[Data section Boundary: Start]

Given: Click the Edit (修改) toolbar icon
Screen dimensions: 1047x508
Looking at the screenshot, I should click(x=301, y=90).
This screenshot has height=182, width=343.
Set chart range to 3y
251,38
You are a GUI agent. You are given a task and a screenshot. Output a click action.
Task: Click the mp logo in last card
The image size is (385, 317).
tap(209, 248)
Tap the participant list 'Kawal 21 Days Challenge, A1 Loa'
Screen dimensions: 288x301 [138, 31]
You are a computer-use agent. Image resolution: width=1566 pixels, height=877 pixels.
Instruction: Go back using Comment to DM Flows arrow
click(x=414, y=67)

[Data section Boundary: End]
[Data section Boundary: Start]

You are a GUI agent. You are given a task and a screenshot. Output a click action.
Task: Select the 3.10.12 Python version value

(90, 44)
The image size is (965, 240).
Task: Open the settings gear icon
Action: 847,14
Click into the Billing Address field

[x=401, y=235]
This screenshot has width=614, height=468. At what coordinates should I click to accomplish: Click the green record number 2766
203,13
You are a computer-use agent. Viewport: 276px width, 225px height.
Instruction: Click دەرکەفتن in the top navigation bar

[Data section Boundary: End]
[Data section Boundary: Start]

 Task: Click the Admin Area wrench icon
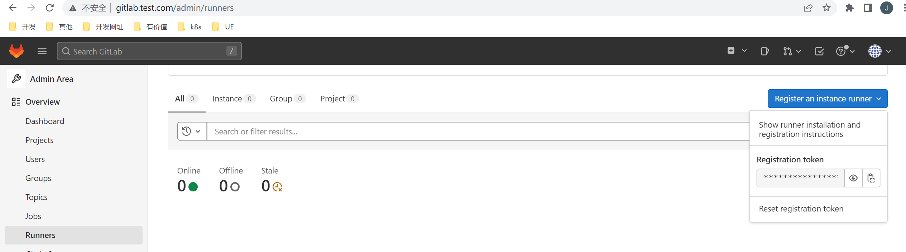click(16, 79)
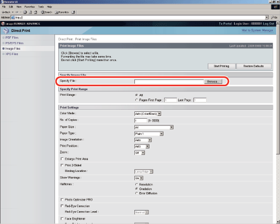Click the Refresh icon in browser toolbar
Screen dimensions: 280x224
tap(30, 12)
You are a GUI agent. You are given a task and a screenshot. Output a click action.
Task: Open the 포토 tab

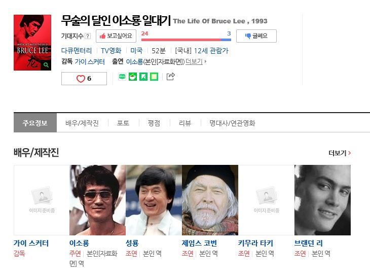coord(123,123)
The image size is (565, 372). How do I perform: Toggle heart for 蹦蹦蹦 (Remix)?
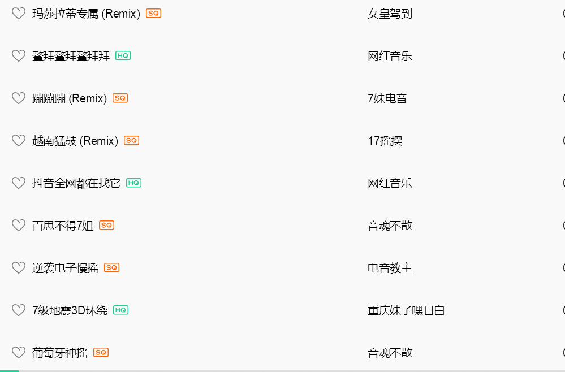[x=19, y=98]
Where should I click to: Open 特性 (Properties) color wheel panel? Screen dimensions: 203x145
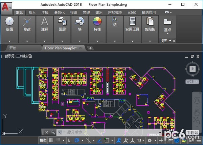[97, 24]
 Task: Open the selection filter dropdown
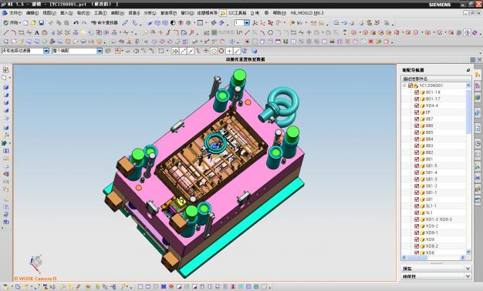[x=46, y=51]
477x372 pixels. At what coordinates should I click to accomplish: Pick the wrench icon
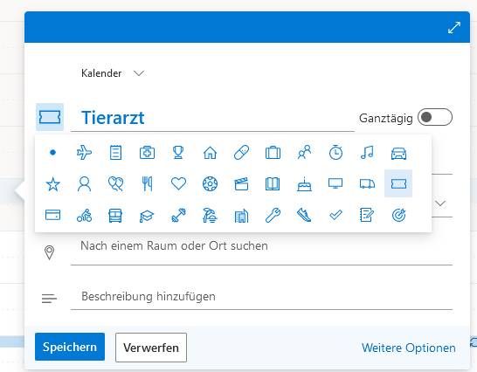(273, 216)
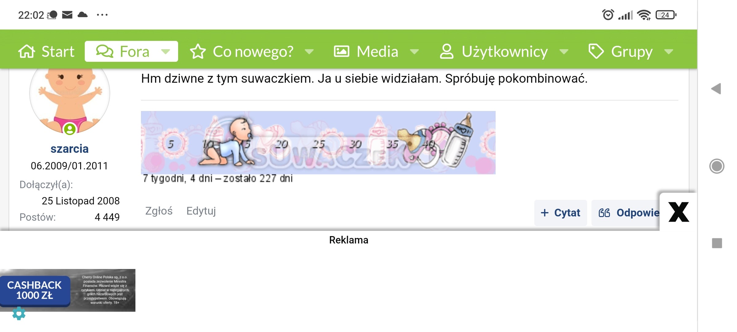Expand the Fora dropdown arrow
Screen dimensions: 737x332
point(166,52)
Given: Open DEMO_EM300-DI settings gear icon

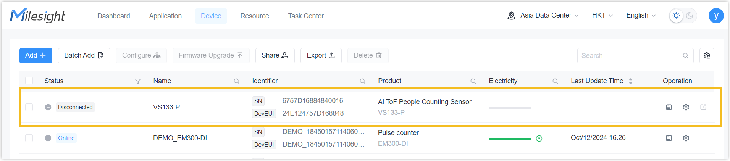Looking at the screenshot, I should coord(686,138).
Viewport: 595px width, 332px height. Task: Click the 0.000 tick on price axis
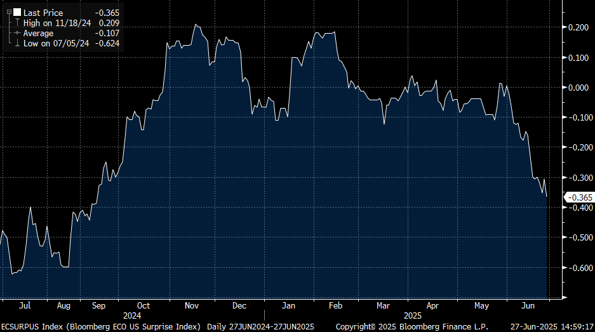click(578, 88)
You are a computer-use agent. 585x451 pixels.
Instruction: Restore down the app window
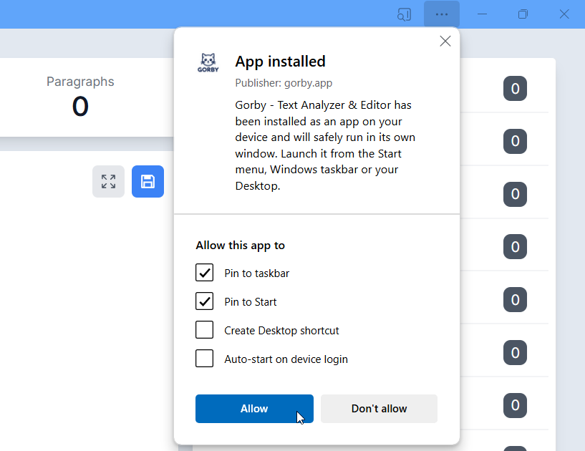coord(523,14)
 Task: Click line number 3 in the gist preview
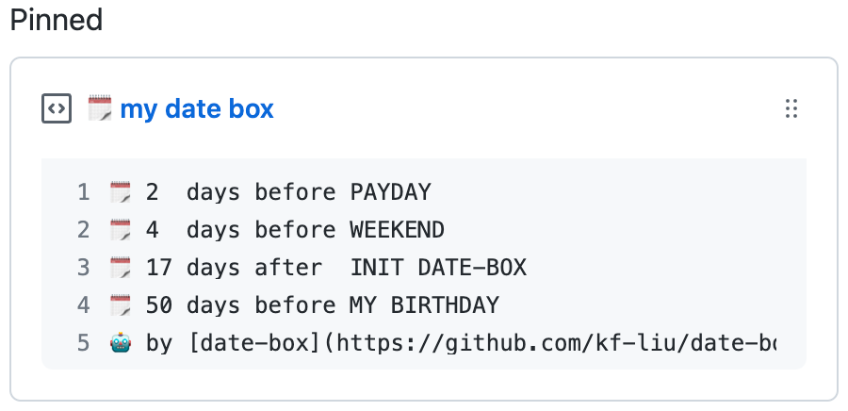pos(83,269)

[Data section Boundary: End]

● **What is being asked**
Would you show every line in the data above that contains the string "computer"?

● **Response area**
You are a computer-use agent. Image resolution: width=1566 pixels, height=877 pixels.
You are a computer-use agent. Viewport: 276px width, 225px height.
You are a computer-use agent. 585x451 pixels.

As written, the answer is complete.